Explain this ruby regex


#1

Can someone explain this regex …

“one two”.scan(/\w*/).length

returns 4. I can see it matching the 2 words and the space, what else
is it matching on? Is there a null terminator, I thought Ruby strings
were not null termed.


#2

On Sat, Oct 04, 2008, removed_email_address@domain.invalid wrote:

“one two”.scan(/\w*/).length

returns 4. I can see it matching the 2 words and the space, what else
is it matching on? Is there a null terminator, I thought Ruby strings
were not null termed.

Try replacing #length with #inspect and seeing what the output of scan
is. You’ll find that it’s returning two empty strings as well. I
suspect what you really want is \w+…

Ben


#3

On Oct 3, 11:44 am, Ben B. removed_email_address@domain.invalid wrote:

Ben

Yeah, you’re right \w+ will pull out the words, which is what I want
anyway. Though I’m trying to understand what \w* is doing.
irb(main):015:0> “one two”.scan(/\w*/).inspect
=> “[“one”, “”, “two”, “”]”

My question is, what is the last “”, where does it come from.


#4

\w* does not match the space between string “one” and “two”. it matches
“one”, <empty string after “one”>, “two”, <empty string after “two”>.

There are some other examples:

irb(main):004:0> "one".scan(/^\w*/)
=> ["one"]
irb(main):005:0> "one".scan(/\w*$/)
=> ["one", ""]


Patrick


#5

The key idea here is that "" means “match zero or more of” whereas “+”
means “match one or more of”. So, when you match \w
against “one two”,
there are zero or more instances of a word character (3, in fact, ‘o’,
‘n’,
and ‘e’), so that produces one result. Following that result, there are
zero matches of a word character, but since you asked for “zero or more
of”,
you get that empty string result.
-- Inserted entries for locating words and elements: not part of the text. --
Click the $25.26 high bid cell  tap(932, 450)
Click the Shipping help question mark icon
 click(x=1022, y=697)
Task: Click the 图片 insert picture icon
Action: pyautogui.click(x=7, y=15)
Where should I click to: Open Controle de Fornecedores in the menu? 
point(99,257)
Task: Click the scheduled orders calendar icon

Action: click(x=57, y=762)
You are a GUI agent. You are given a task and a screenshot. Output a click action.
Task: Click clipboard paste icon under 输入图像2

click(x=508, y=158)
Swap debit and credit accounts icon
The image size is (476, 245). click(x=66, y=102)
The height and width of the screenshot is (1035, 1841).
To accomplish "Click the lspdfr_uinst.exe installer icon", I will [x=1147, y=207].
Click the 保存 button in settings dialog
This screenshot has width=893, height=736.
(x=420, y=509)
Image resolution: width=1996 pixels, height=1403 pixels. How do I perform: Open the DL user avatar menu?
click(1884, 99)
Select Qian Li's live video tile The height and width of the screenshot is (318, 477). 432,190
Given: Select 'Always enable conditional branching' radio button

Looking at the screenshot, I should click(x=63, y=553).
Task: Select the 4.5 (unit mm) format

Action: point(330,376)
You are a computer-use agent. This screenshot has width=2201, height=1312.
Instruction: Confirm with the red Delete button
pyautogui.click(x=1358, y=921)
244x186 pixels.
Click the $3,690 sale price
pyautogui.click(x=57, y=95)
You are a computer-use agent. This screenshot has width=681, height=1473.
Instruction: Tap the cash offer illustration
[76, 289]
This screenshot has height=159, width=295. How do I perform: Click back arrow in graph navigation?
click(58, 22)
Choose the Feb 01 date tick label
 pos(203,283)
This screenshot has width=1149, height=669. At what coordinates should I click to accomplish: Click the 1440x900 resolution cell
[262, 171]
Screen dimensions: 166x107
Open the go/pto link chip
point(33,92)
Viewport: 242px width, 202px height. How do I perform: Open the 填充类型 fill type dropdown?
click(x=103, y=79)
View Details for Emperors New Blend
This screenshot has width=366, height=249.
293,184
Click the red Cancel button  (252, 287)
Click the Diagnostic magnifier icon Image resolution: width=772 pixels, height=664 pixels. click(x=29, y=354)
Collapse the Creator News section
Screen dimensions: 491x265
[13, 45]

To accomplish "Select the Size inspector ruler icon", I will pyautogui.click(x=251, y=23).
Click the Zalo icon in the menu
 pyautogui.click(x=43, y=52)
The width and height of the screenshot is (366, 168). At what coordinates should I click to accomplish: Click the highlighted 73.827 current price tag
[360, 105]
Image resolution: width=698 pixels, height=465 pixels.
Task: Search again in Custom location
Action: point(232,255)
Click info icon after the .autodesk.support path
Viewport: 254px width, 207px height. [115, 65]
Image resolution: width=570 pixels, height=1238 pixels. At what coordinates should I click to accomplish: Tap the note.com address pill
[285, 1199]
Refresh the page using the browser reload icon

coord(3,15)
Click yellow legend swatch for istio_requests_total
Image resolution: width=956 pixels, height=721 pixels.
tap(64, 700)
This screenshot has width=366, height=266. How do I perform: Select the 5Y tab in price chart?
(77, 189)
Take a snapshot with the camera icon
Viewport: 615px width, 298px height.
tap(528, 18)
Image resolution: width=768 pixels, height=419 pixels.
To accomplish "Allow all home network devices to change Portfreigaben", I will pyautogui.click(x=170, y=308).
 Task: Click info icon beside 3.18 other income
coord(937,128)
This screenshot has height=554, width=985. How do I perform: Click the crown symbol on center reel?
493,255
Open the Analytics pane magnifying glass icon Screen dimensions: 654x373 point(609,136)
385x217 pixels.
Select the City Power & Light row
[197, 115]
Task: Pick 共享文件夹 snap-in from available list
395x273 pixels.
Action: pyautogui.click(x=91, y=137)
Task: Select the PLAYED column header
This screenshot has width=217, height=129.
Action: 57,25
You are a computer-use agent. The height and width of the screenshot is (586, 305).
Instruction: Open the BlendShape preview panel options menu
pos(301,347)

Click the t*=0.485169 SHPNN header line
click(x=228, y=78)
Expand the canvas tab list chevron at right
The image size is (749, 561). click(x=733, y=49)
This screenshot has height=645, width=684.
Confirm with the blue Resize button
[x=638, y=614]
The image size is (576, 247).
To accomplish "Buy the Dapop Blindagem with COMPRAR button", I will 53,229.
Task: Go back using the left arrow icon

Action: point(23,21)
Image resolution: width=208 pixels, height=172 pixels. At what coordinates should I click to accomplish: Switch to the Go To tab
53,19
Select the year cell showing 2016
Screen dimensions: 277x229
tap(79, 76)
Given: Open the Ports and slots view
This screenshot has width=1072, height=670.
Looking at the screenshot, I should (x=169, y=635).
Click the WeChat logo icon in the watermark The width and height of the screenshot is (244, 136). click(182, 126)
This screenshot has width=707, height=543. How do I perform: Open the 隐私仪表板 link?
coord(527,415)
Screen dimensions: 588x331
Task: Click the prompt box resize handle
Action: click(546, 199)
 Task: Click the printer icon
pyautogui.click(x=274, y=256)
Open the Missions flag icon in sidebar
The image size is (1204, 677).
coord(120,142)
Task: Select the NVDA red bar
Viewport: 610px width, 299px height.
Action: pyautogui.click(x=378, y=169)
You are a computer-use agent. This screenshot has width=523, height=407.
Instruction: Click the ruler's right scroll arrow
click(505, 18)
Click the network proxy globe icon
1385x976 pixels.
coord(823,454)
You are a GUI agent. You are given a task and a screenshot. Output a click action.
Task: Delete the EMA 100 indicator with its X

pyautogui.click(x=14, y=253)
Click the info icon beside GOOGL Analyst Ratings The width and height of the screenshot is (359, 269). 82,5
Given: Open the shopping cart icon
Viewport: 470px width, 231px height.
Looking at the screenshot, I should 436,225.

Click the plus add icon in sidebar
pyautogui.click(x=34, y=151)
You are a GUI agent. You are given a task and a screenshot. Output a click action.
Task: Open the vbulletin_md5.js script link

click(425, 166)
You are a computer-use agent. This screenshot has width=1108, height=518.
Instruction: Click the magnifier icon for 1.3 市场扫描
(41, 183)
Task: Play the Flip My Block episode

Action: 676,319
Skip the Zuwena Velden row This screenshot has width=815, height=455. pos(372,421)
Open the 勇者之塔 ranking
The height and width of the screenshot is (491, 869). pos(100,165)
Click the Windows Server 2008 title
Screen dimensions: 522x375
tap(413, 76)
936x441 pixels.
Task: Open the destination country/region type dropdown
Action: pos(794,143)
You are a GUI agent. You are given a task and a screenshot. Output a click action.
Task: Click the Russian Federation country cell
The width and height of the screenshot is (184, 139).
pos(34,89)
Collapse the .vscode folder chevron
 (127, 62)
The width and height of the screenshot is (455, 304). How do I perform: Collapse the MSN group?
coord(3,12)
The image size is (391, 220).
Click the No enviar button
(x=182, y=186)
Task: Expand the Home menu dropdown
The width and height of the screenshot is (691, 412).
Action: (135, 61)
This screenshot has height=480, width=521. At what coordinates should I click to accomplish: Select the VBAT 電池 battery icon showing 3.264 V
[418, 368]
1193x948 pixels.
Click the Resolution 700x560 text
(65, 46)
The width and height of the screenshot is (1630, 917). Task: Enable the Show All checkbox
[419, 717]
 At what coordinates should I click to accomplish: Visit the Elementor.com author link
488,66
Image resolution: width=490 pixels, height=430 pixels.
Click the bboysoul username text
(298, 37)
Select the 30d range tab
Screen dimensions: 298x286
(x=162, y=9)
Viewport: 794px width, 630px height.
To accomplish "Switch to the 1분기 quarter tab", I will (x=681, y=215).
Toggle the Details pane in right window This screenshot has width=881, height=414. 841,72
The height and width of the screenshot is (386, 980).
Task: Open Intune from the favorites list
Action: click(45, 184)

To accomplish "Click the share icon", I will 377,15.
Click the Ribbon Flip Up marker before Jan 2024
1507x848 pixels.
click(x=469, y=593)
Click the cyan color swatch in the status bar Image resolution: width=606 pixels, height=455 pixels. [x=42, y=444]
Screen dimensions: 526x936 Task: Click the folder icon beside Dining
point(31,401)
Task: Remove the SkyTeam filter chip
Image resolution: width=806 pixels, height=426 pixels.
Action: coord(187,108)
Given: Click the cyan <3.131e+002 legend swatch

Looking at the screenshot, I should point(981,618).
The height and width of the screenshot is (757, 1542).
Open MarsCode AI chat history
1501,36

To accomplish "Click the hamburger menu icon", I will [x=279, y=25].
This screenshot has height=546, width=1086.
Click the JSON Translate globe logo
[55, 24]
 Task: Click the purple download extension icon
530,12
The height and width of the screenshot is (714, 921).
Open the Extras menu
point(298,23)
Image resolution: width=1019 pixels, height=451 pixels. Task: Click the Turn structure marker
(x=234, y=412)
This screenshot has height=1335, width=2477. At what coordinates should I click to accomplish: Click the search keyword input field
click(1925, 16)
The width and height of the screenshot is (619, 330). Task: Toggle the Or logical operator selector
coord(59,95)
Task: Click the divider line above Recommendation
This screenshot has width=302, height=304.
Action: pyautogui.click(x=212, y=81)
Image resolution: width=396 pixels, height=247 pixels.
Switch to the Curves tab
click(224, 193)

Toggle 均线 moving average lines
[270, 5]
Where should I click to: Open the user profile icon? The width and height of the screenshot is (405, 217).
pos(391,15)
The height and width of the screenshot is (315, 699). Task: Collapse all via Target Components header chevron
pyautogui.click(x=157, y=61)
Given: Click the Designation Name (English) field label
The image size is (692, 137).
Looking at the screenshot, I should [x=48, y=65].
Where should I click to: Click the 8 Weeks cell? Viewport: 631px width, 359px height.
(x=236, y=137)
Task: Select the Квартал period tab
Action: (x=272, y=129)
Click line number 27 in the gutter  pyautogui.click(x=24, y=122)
Later, rinse, repeat for the “two”
part.

FWIW, instead of looking at the result with #inspect, I found it more
informative to look at the result returned from #scan by itself, e.g.

irb> “one two”.scan(/\w*/)
=> [“one”, “”, “two”, “”]

–wpd


#6

On 03.10.2008 18:44, Patrick D. wrote:

The key idea here is that "" means “match zero or more of” whereas “+”
means “match one or more of”. So, when you match \w
against “one two”,
there are zero or more instances of a word character (3, in fact, ‘o’, ‘n’,
and ‘e’), so that produces one result. Following that result, there are
zero matches of a word character, but since you asked for “zero or more of”,
you get that empty string result. Later, rinse, repeat for the “two” part.

It boils down to this statement: a subexpression with “*” potentially
matches an empty string anywhere in a string.

Kind regards

robert


#7

FWIW, instead of looking at the result with #inspect, I found it more
informative to look at the result returned from #scan by itself, e.g.

irb> “one two”.scan(/\w*/)
=> [“one”, “”, “two”, “”]

irb displays the expression value using “inspect”, so you are using
inspect even though you didn’t ask for it :slight_smile: